■ **Exercise**:
Copy the entries below verbatim, omitting any pictures they contain.

■ **Information supplied**:
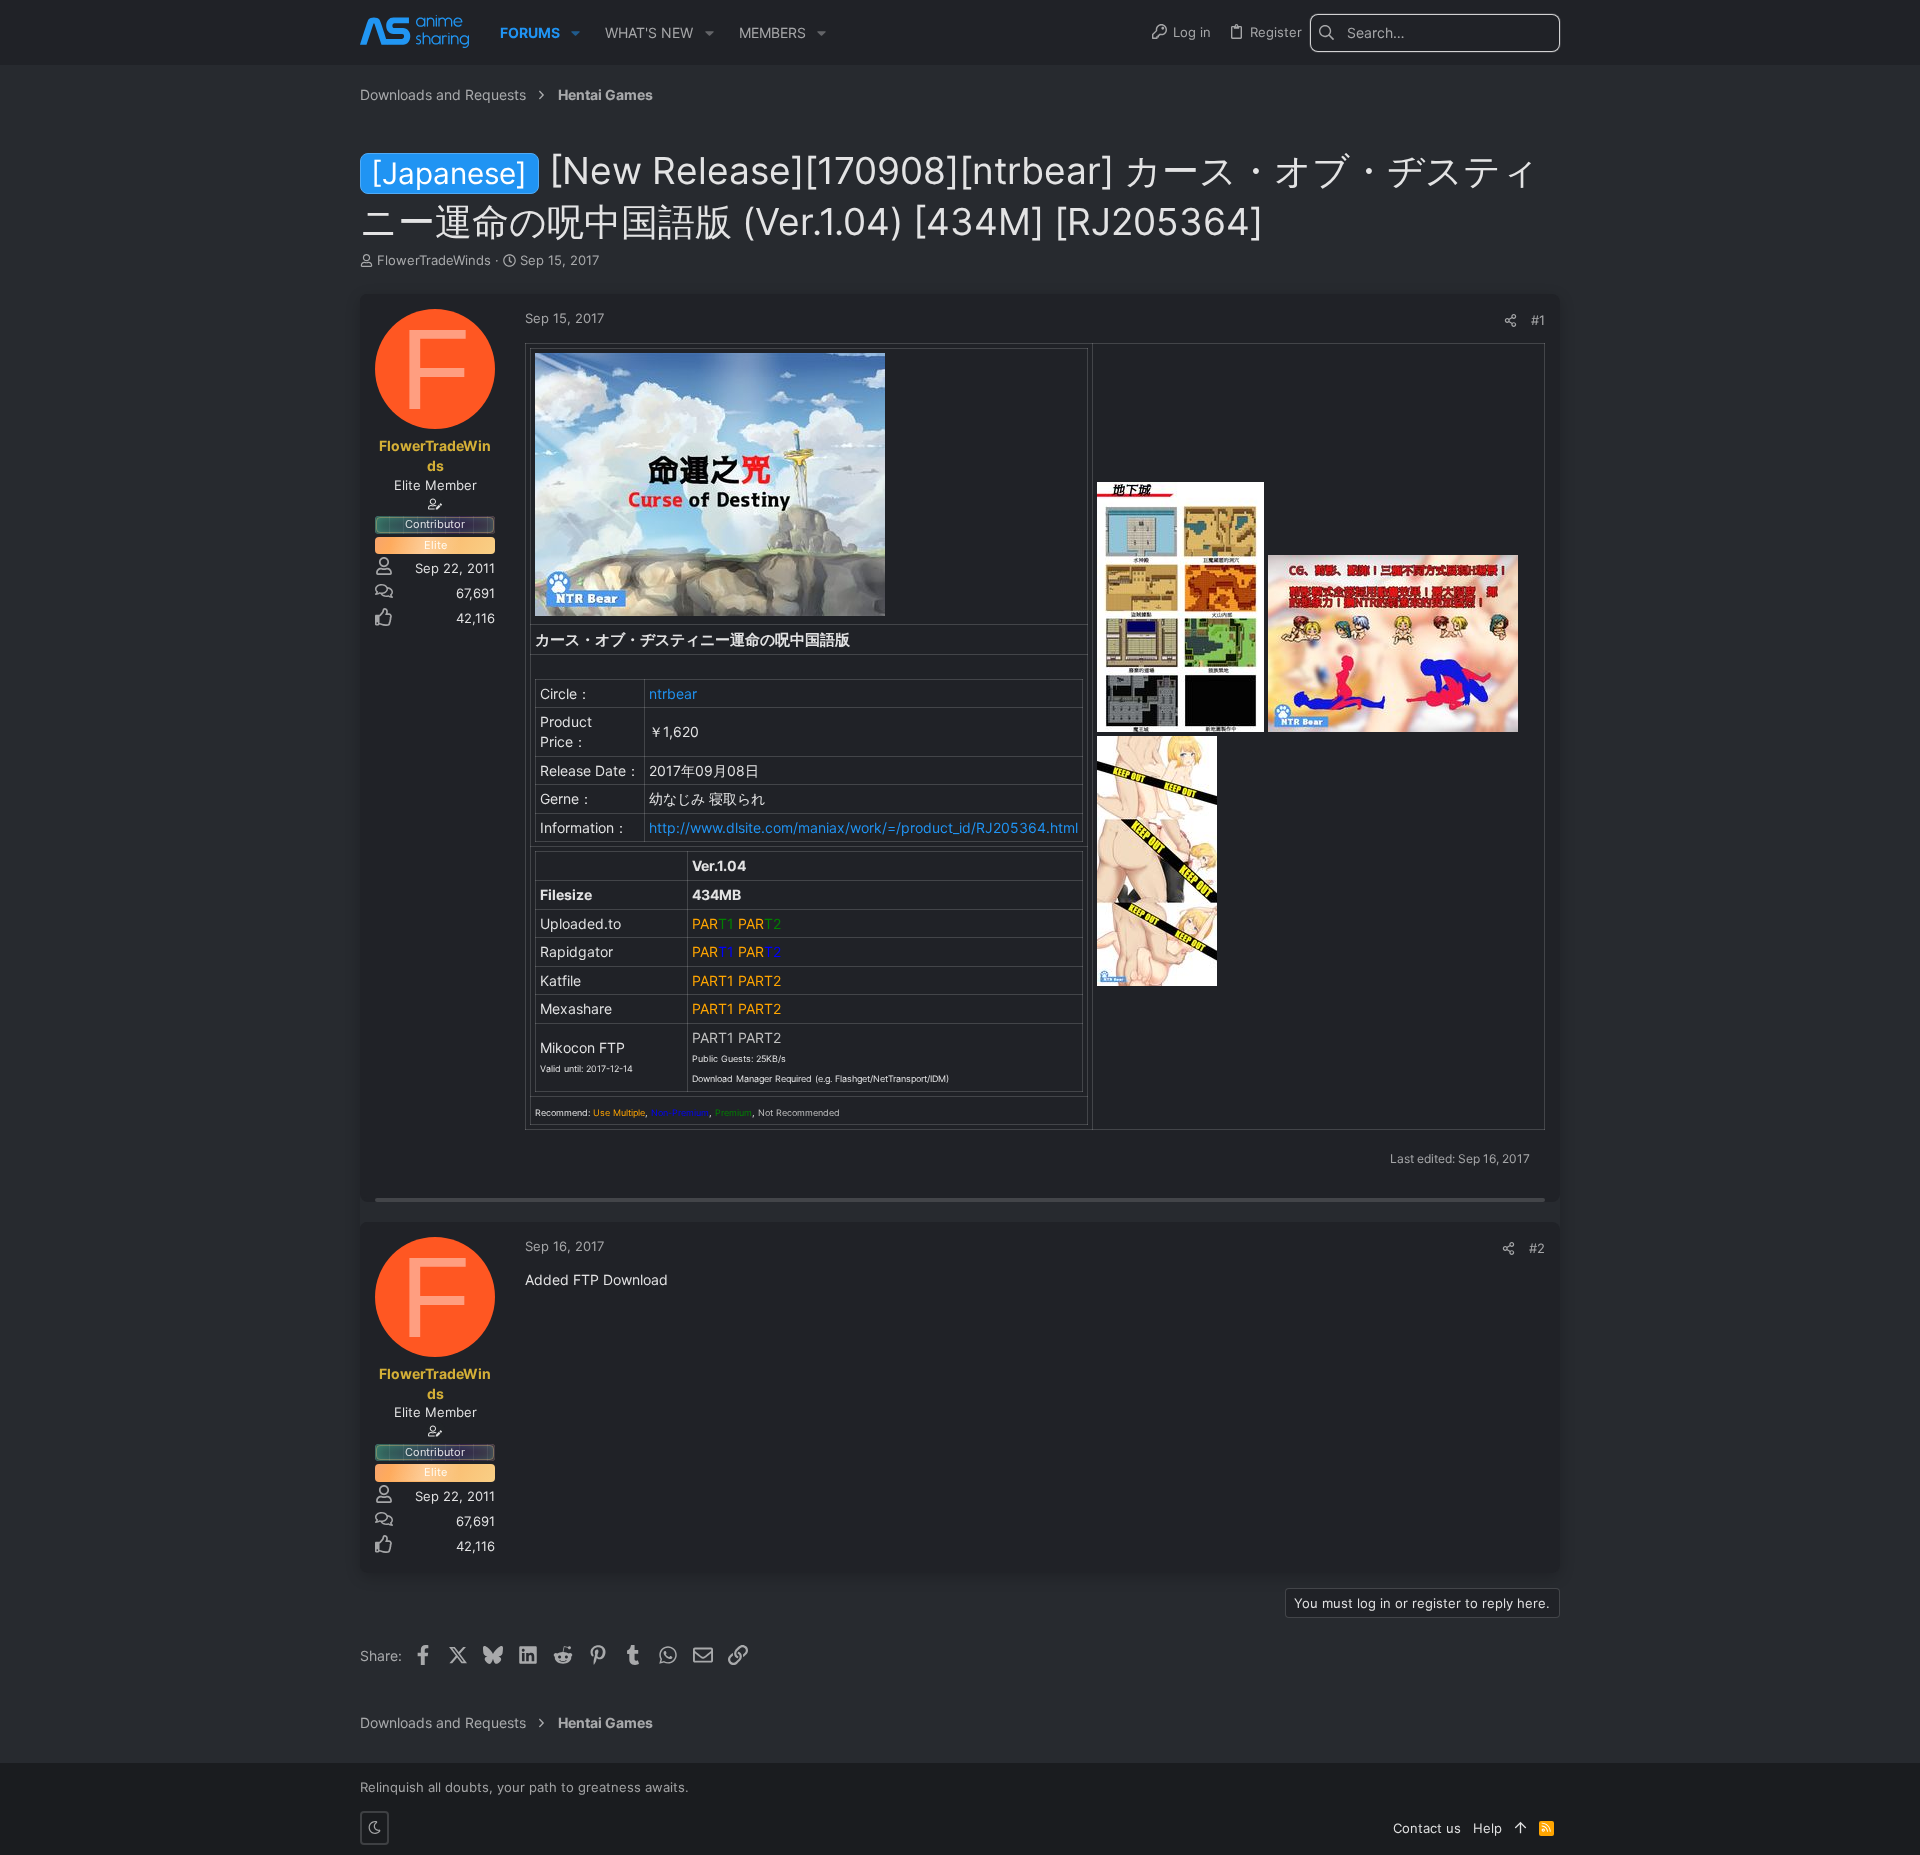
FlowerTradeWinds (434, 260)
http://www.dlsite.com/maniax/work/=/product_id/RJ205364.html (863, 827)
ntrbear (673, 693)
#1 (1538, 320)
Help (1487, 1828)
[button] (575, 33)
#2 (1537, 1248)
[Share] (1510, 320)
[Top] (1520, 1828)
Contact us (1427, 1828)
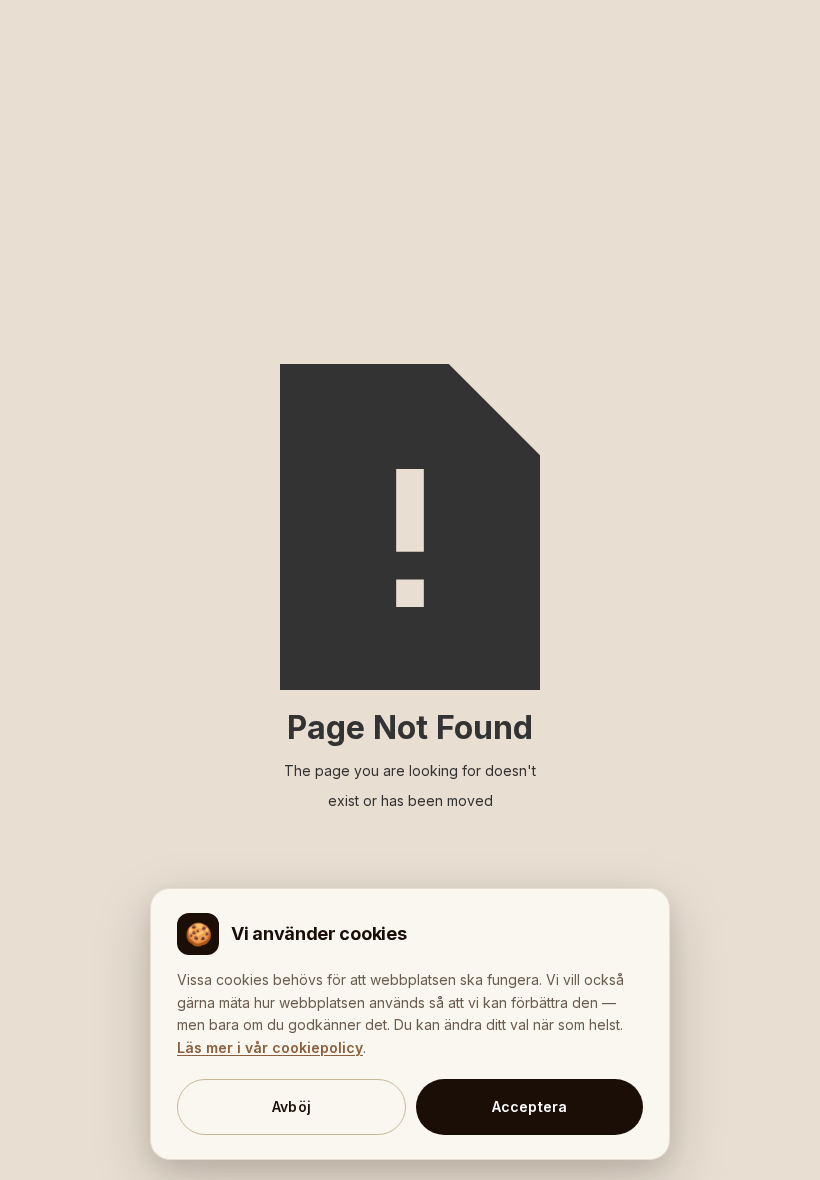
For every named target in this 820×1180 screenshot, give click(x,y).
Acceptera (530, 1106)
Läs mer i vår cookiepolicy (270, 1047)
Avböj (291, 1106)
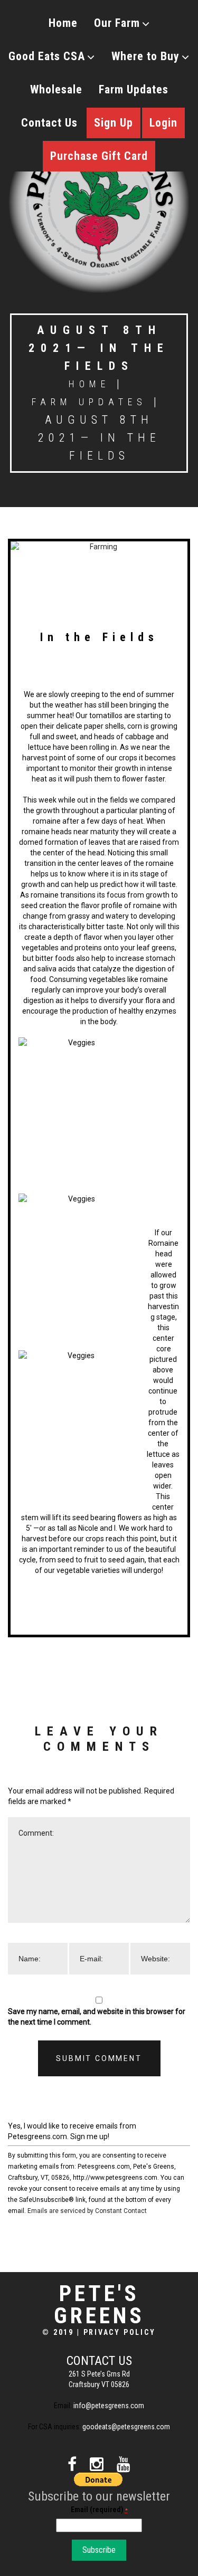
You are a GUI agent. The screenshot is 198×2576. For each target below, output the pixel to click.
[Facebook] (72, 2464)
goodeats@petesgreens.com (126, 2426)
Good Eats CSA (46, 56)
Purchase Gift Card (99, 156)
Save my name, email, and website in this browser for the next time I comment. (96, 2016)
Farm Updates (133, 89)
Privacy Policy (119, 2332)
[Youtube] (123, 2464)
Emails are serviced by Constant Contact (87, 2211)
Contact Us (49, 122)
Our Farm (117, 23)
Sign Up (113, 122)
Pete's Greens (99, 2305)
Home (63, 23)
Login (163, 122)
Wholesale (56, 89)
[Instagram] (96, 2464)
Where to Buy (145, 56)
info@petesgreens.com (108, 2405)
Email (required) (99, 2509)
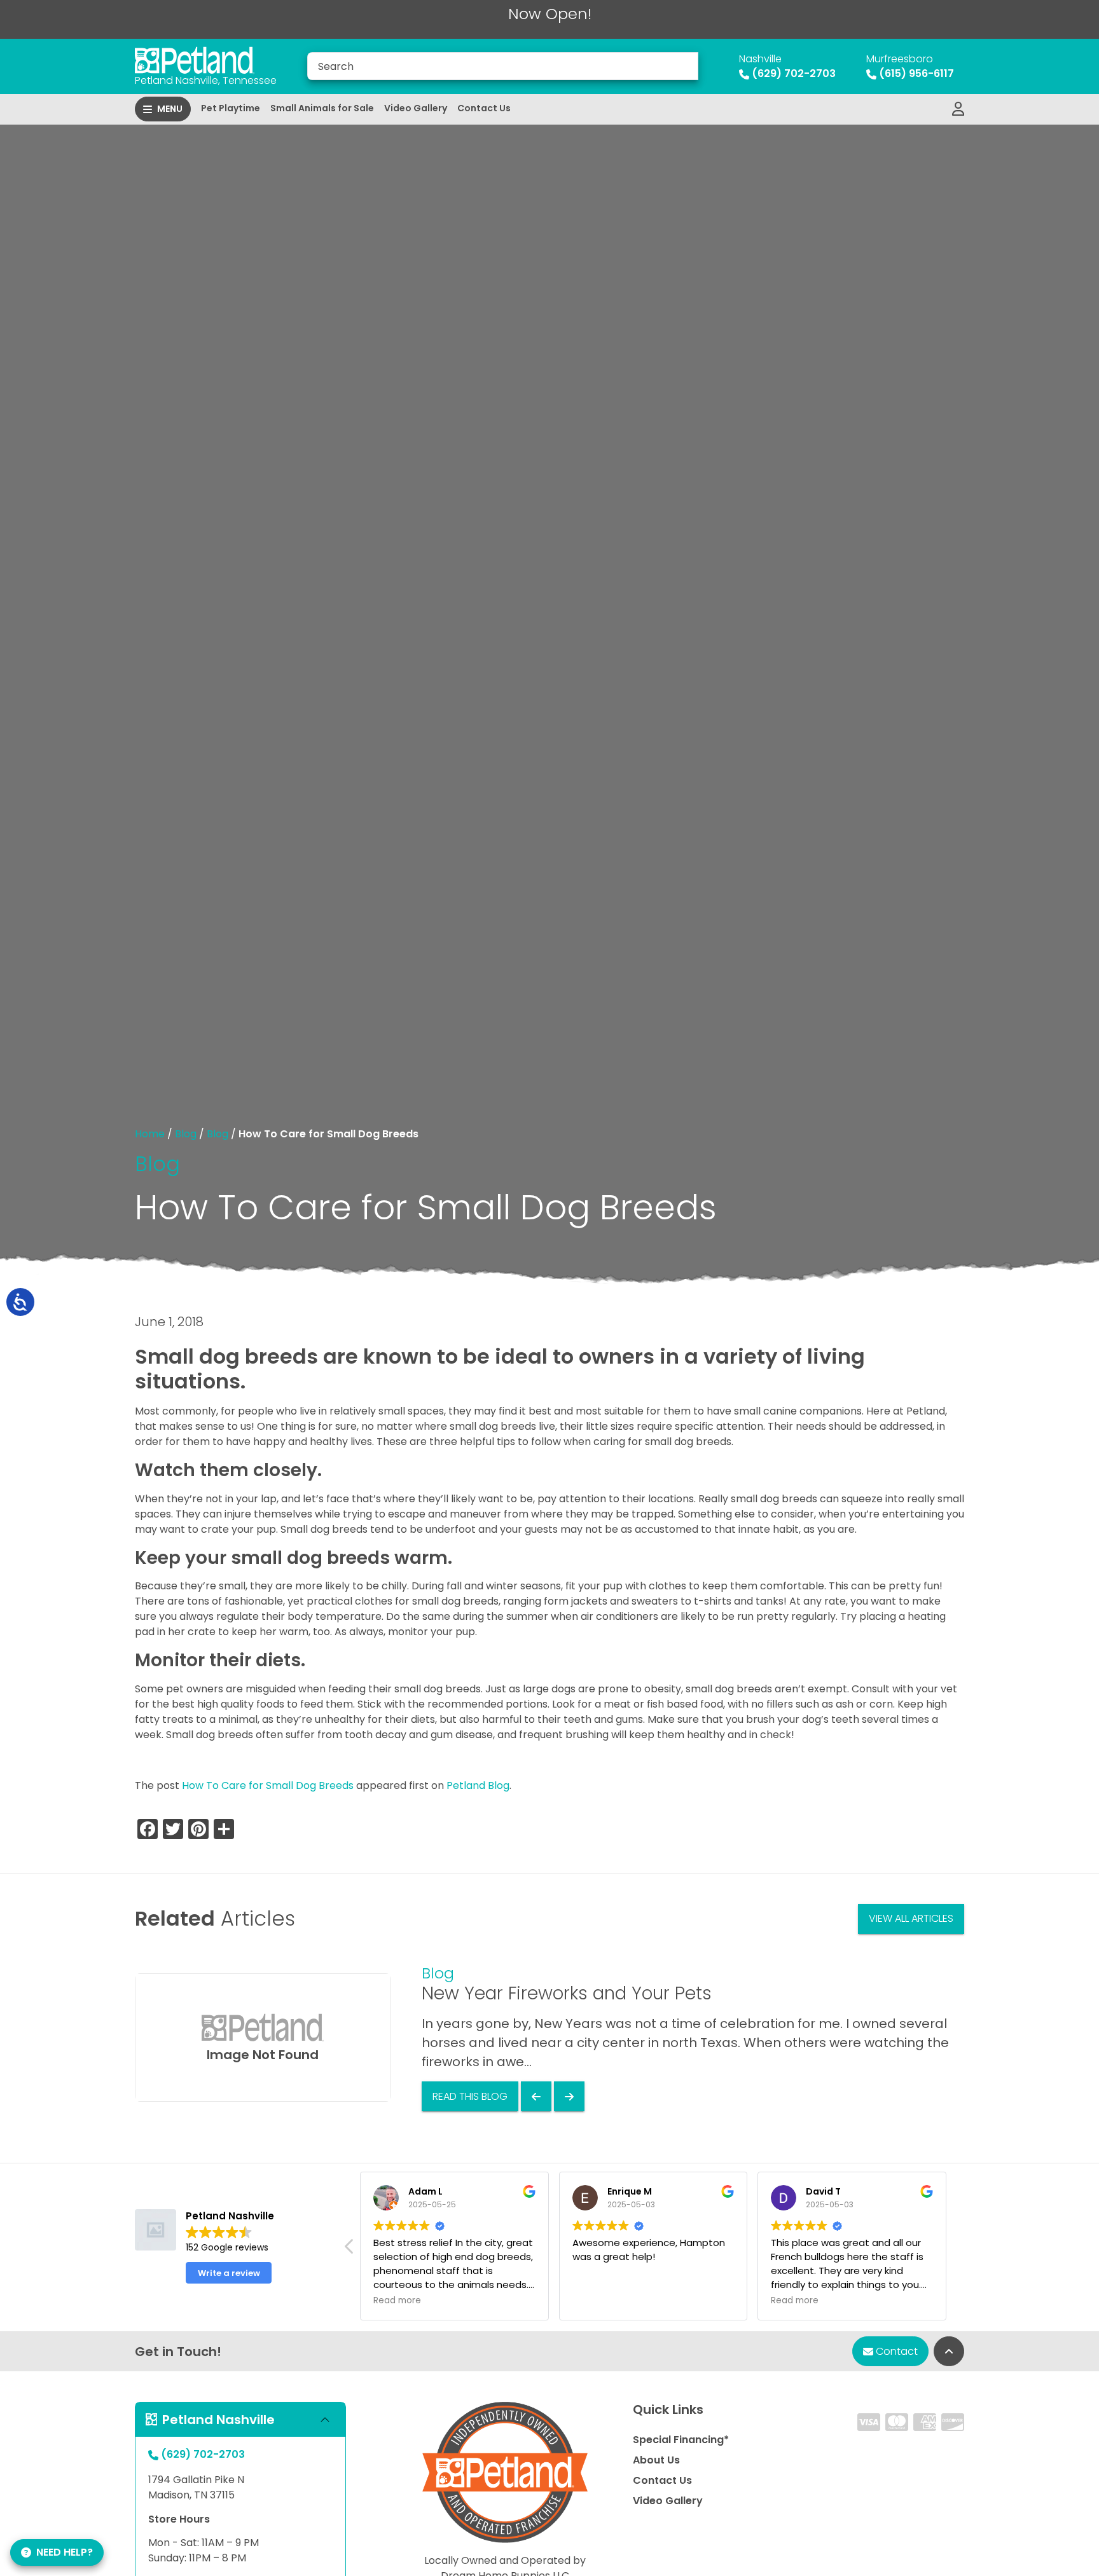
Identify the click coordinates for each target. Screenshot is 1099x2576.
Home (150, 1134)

■ **Task result**:
FlowerTradeWinds (434, 260)
http://www.dlsite.com/maniax/work/=/product_id/RJ205364.html (863, 827)
ntrbear (673, 693)
#1 (1538, 320)
Help (1487, 1828)
[button] (575, 33)
#2 (1537, 1248)
[Share] (1510, 320)
[Top] (1520, 1828)
Contact us (1427, 1828)
For every named target in this 820×1180 screenshot, give click(x,y).
Acceptera (530, 1106)
Läs mer i vår cookiepolicy (270, 1047)
Avböj (291, 1106)
You are a GUI agent. The screenshot is 198×2576. For each target below, output the pixel to click.
[Facebook] (72, 2464)
goodeats@petesgreens.com (126, 2426)
Good Eats CSA (46, 56)
Purchase Gift Card (99, 156)
Save my name, email, and website in this browser for the next time I comment. (96, 2016)
Farm Updates (133, 89)
Privacy Policy (119, 2332)
[Youtube] (123, 2464)
Emails are serviced by Constant Contact (87, 2211)
Contact Us (49, 122)
Our Farm (117, 23)
Sign Up (113, 122)
Pete's Greens (99, 2305)
Home (63, 23)
Login (163, 122)
Wholesale (56, 89)
[Instagram] (96, 2464)
Where to Buy (145, 56)
info@petesgreens.com (108, 2405)
Email (required) (99, 2509)
Identify the click coordinates for each target. Screenshot is 1099x2576.
Home (150, 1134)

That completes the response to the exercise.